Often in the emergency situations that result from these catastrophic events, the best of participants is demonstrated. Disasters have created circumstances not typically encountered in highway rehabilitation, construction, and reconstruction projects, leading to unique challenges and opportunities. Essential environmental and other regulatory requirements of resource agencies can be achieved on an expedited basis. The federal government, states, and local governments have made successful efforts to expedite the resumption services and use of facilities.
The above scenario presents an opportunity for a research project that will compare and contrast environmental resource, regulatory, and other processes that various governmental entities use to facilitate recovery from catastrophic events.
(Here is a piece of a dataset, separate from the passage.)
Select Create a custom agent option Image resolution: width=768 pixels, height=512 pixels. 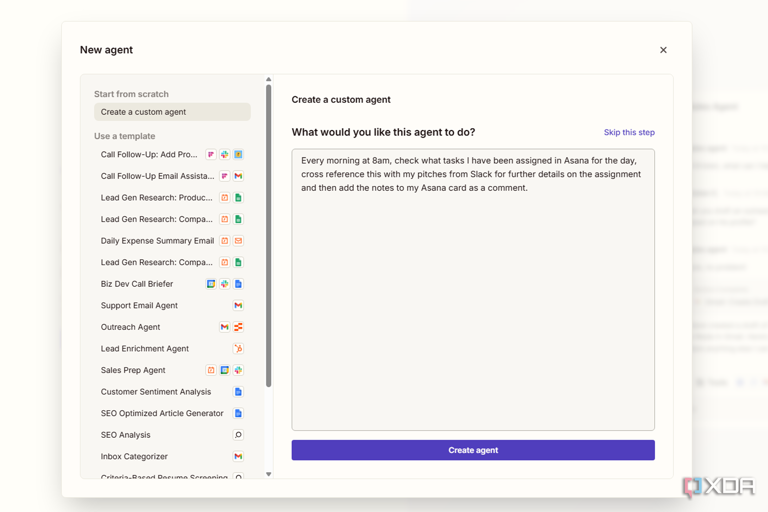[x=172, y=112]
Government agencies stand to benefit from these case studies that demonstrate successful responses to the challenges faced.
The research product will include 1) surveys of governments at the various levels for actions and processes; 2) applicable case law, statutes, regulations, and other authorities; and 3) identification of techniques and strategies to expedite recovery.
Status: The final report was submitted in September 2014, and it is currently under for review for publication in the NCHRP Legal Research Digest series.